Why the Eagles Won’t Repeat in 2025

 

     Before you read any further here, I feel obligated to point out that no one – on the air or in local taverns – was more wrong about last year’s Eagles than I was. I predicted five wins for a team that won the Super Bowl.

     In other words, I could be wrong.

     Spectacularly wrong.

     But I have gotten lots of predictions right over the years, too, and I have a very strong feeling that I’m seeing what many media people – rose-colored glasses firmly in place – aren’t even mentioning as the Birds get ready to open training camp later this month.

     Yes, the defense lost half of its starters in the offseason and yes, it’s hard to imagine Saquon Barkley replicating his historic 2024 season. Those are the reasons most often cited for an inevitable decline after the magic of last year.

     There is a much more obvious issue. It even has a name. Kevin Patullo.

     For reasons that strain basic logic, the Eagles brain trust decided to give head coach Nick Sirianni the authority to hire his own offensive coordinator after the mastermind of the 2024 juggernaut, Kellen Moore, left to take over as head coach in New Orleans.

     Remember, owner Jeff Lurie and GM Howie Roseman did not offer the same opportunity to the only other Eagles coach ever to win a Super Bowl, Doug Pederson, five years ago. They rejected the idea of Doug promoting his own guy, Press Taylor, to oversee the offense. When the coach tried to force the issue, they fired him.

     History shows the bosses were right that time. Taylor was a bust as Pederson’s top aide in Jacksonville, proving once again that hiring the coach’s best buddy usually isn’t the smartest route to success.

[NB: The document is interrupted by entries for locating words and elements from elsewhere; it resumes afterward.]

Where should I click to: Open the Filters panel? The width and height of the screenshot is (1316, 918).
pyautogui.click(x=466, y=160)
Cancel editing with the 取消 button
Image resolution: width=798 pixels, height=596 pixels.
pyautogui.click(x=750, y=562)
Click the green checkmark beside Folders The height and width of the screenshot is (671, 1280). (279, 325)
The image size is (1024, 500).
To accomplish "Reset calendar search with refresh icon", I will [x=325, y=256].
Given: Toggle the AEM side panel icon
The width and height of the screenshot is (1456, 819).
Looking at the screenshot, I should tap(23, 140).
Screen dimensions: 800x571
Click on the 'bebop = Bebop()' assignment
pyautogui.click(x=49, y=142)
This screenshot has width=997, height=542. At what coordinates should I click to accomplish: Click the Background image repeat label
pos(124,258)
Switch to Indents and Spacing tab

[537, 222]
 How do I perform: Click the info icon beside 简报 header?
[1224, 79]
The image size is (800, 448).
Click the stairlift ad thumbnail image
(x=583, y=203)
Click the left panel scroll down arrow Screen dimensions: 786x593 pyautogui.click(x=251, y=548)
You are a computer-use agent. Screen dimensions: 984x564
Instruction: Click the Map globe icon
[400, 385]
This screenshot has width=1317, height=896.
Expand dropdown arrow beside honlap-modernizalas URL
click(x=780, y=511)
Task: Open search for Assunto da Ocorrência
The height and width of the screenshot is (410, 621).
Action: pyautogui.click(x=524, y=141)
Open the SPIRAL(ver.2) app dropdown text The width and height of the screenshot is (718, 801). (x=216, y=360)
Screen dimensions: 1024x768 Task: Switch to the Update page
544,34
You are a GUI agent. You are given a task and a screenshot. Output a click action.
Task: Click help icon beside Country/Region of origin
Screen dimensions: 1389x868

      Ironically, Lurie and Roseman saw the same losing scenario unfold two years ago when they allowed Sirianni to promote Brian Johnson to the OC job after Shane Steichen got the top coaching job in Indianapolis. Johnson’s failure was so spectacular, they stepped in last year and hired Moore themselves.

     Maybe that beer can conking off Howie’s head at the parade gave him temporary amnesia. Why else would he allow a plan that had already failed once to happen again? What made the bosses think Sirianni’s longtime bobo would be able to simulate the brilliant work of Moore?

     My prediction here is, he won’t. My educated guess is, a year from now, Patullo will be the latest reminder of the shortcomings of Sirianni, whose two trips to the Super Bowl in three years have created an aura of genius.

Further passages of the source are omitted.